A crucial part of this system is the "Spawner." This component is responsible for launching each unique JupyterLab server. Think of the single-user server as your own personal instance of the JupyterLab application.

Jupyter Profiles

Jupyter profiles is a way to selected a predefined resource allocation for your JupyterLab. Currently, there are 5 available options:

Profile CPU cores Memory Timelimit Notes
Default 1 8 GB 6 h
Large memory 2 32 GB 24 h
Multicore 8 16 GB 24 h
GPU 2 40 GB 6 h 1 GPU
Testing 1 8 GB 2 h

Complete

  1. Begin by accessing jupyter.hpc.ut.ee and initiating a server with the Testing profile. The password is located in your $HOME directory with extension jupyter.pass
  2. Create a new directory lab5 in hpc-course/<etais_user> directory. Hint: use Jupyter Terminal for that
  3. Create a new notebook using Python.
  4. In the notebook, compose a straightforward Python script that outputs Hello, JupyterLab!.
  5. Don't forget to save your notebook with the filename jupyter_lab5.ipynb. Unfortunately, Jupyter notebooks do not support saving files anywhere else except user's $HOME. However, one can use Terminal to navigate over the cluster system.
  6. Utilise Terminal to create copy jupyter_lab5.ipynb to the HPC course directory.
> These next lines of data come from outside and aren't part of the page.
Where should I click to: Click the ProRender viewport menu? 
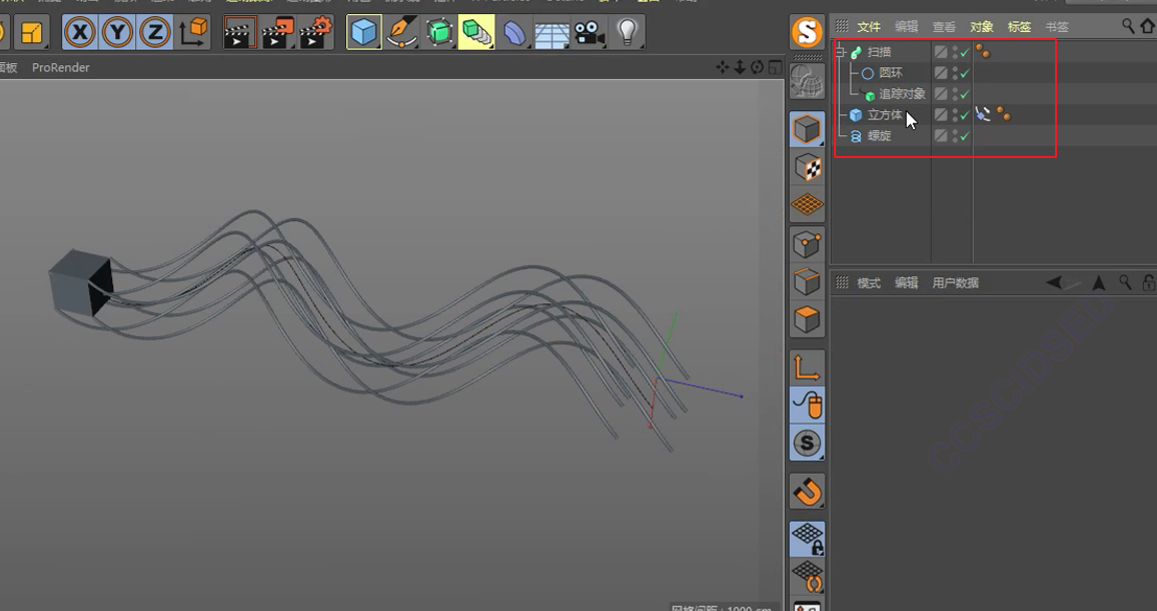(x=60, y=68)
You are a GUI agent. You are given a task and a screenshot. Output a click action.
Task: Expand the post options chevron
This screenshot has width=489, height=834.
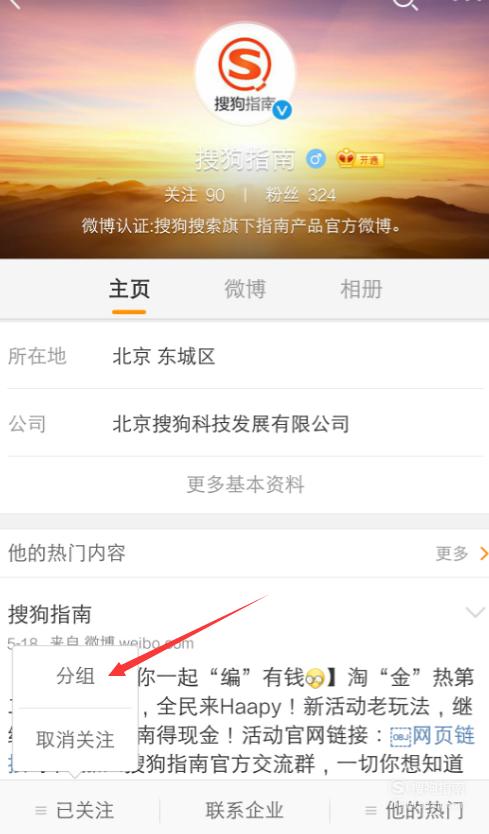475,612
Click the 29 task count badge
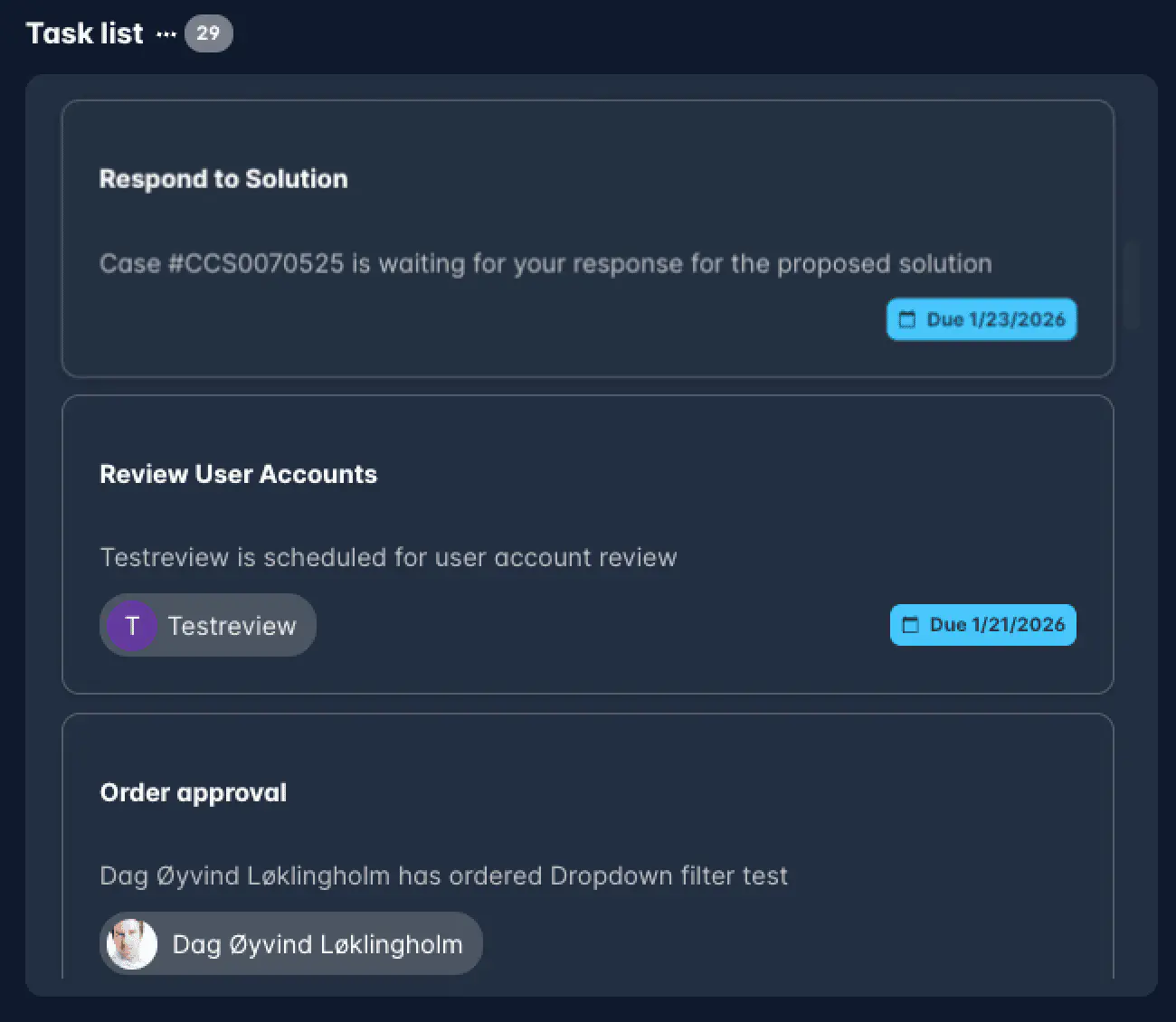Screen dimensions: 1176x1022 [x=208, y=33]
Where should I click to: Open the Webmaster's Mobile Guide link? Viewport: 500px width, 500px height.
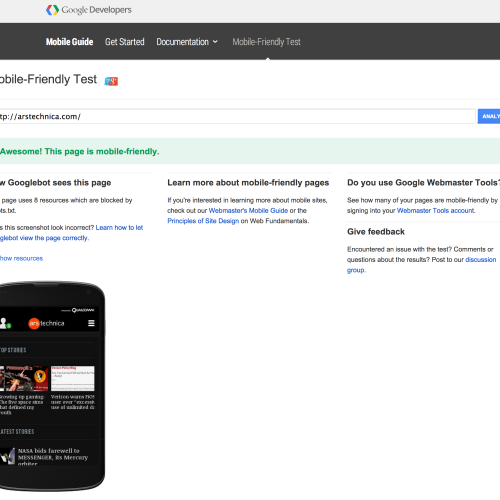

Creating Custom Python Environments

If you have your own Conda or Python environment that you'd like to use within JupyterLab, you're in for an interesting adventure of creating a custom IPython kernel, particularly when it comes to customizing it to fit your needs.

Complete

  1. Set up a Conda or Python environment within your user $HOME directory on the cluster following these steps:

    • Begin by loading the any/python/3.9.9 module.
    • Create a Python environment named lab5env by executing the command: virtualenv lab5env.
    • Remove the module to ensure you're using the newly created Python environment.
    • Activate your freshly installed Python environment using the command: source ~/lab5env/bin/activate.
  2. Next, install the ipykernel package using pip, and then utilize the provided command to connect this installed ipykernel with your environment.

  3. Execute the following command: python -m ipykernel install --user --name=lab5_kernel. At the end of the long output the installation produces Installed kernelspec lab5_kernel in <path> line.
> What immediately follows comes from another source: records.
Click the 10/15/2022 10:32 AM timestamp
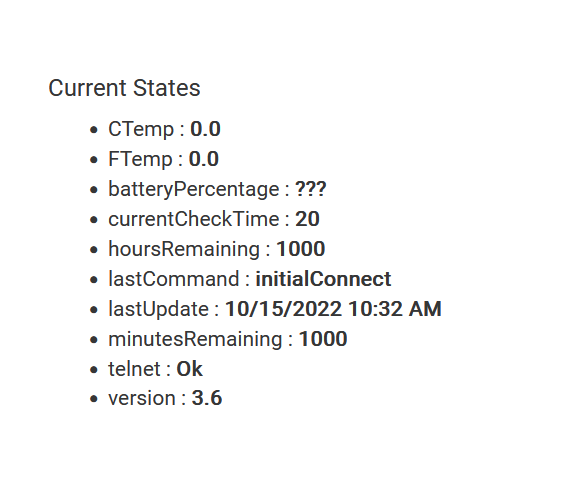Viewport: 568px width, 489px height. point(333,309)
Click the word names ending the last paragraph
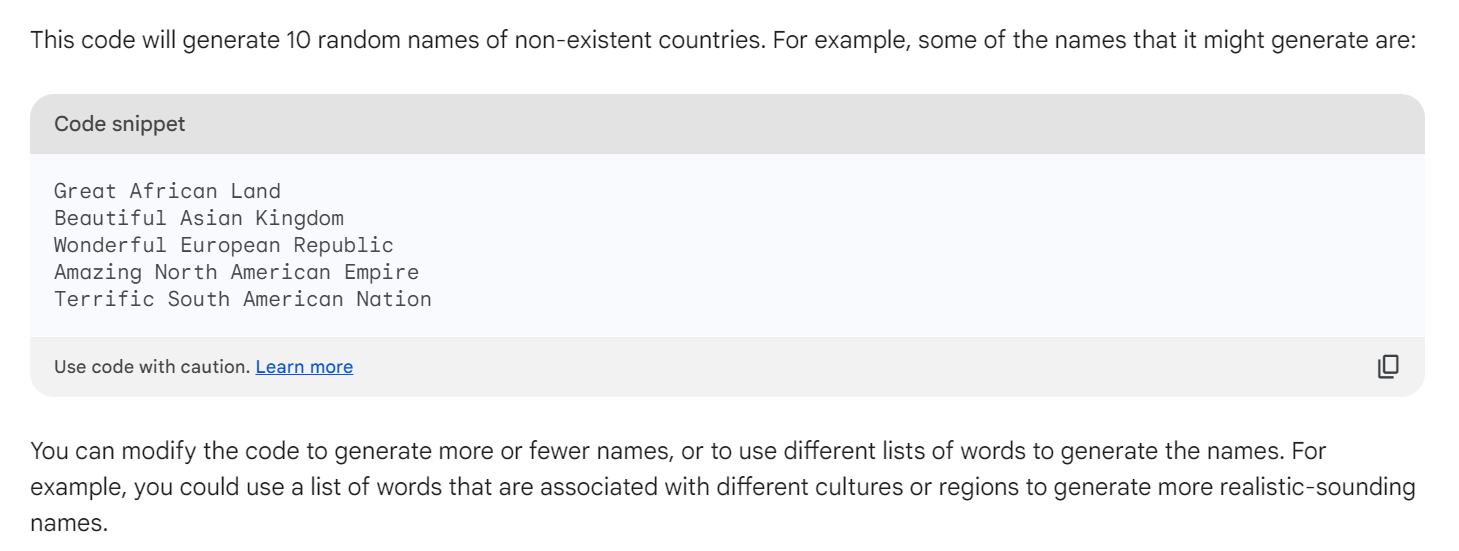This screenshot has width=1459, height=551. pyautogui.click(x=68, y=523)
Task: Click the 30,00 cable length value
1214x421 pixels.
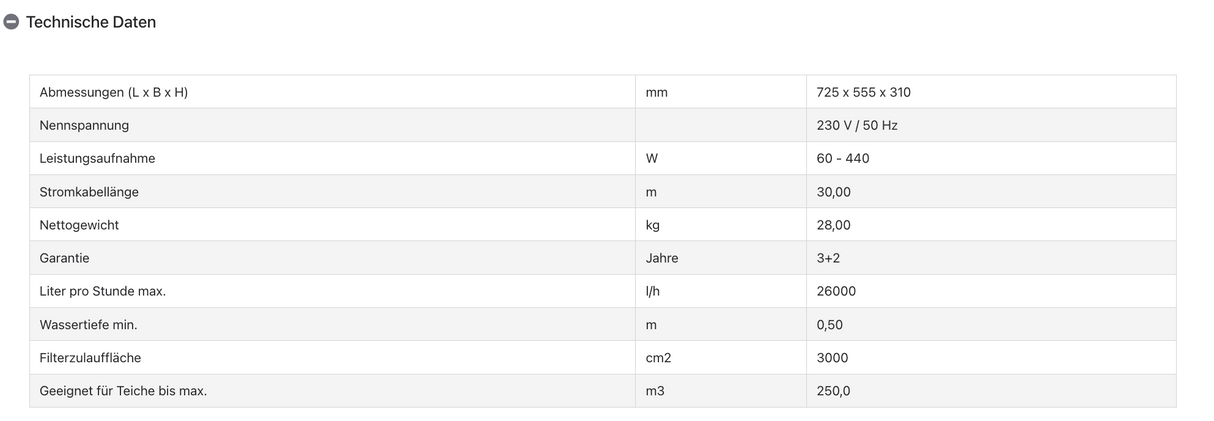Action: click(834, 191)
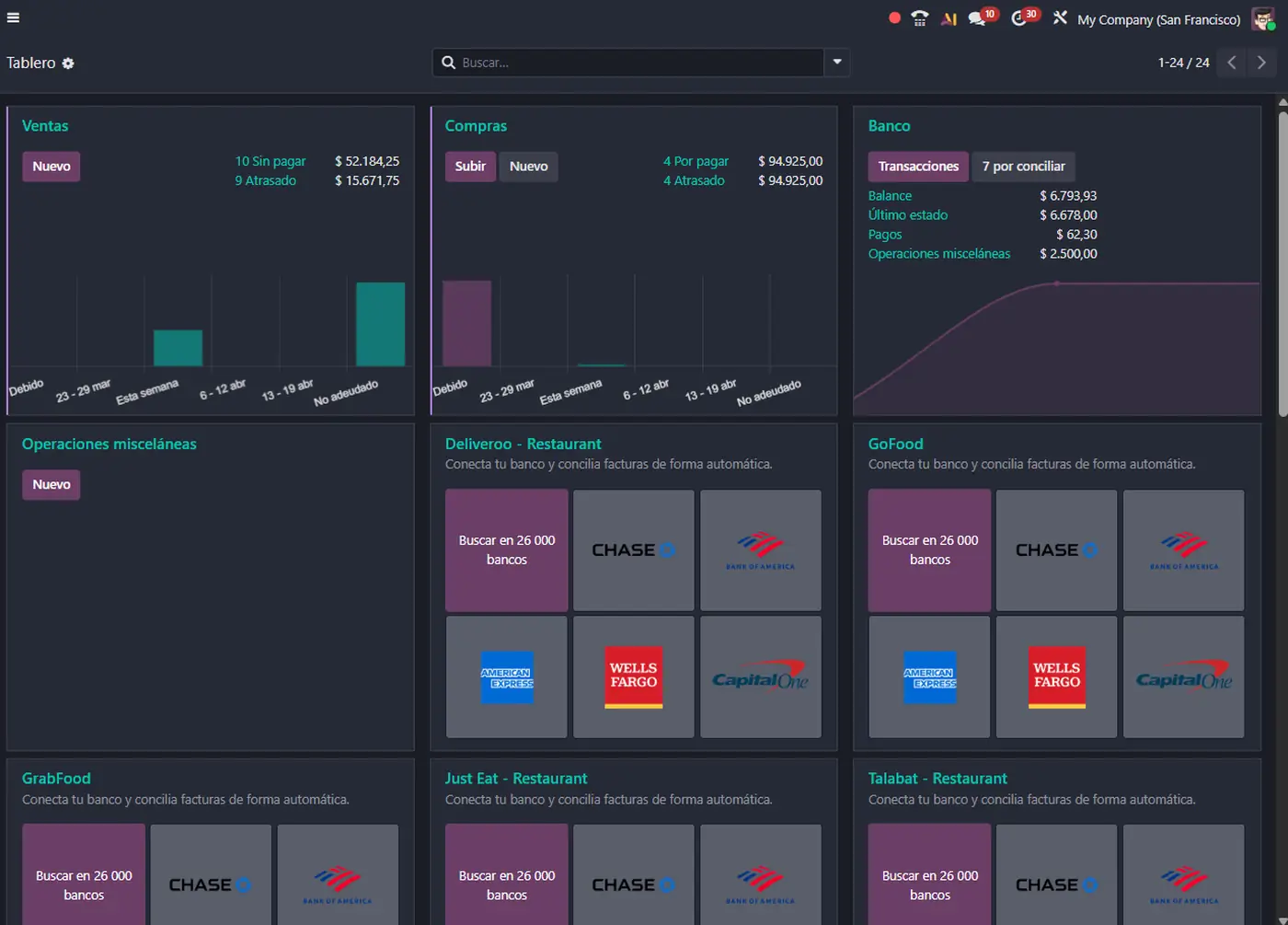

  4. Copy kernel.json file in the installed kernel path to the HPC course directory.

  5. Install the scrapy package into your environment using pip.
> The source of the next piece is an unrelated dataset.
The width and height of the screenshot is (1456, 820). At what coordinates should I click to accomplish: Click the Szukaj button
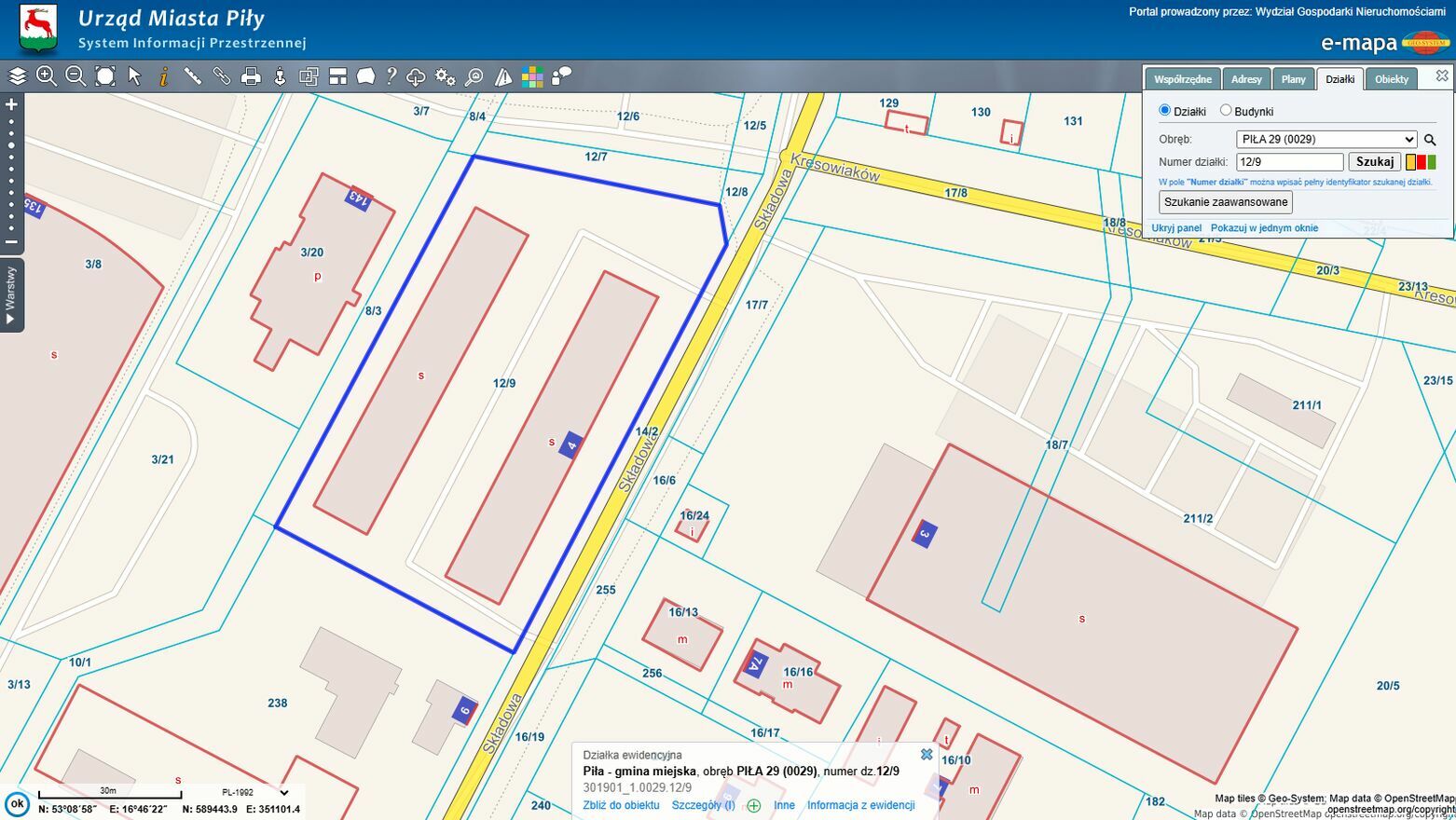click(x=1374, y=161)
  6. Open Jupyter, launch your server, load the kernel, and confirm that scrapy has been successfully installed by running import scrapy. If import function, doesn't produce output that means it worked. Also, you can run the same command under default Python kernel that should produce an error No module named "scrapy"

Note

If you are an AI enthusiast looking to utilize GPUs with packages like PyTorch or TensorFlow, additional steps are necessary to set up the CUDA driver path for the kernel. You can find detailed instructions in the Jupyter User Manual

RStudio

What is RStudio and How to Gain Access?

Access RStudio at https://rstudio.hpc.ut.ee. RStudio serves as a compact development environment, offering a user-friendly interface for coding and light testing. It closely resembles the RStudio environment you may typically use on your laptop.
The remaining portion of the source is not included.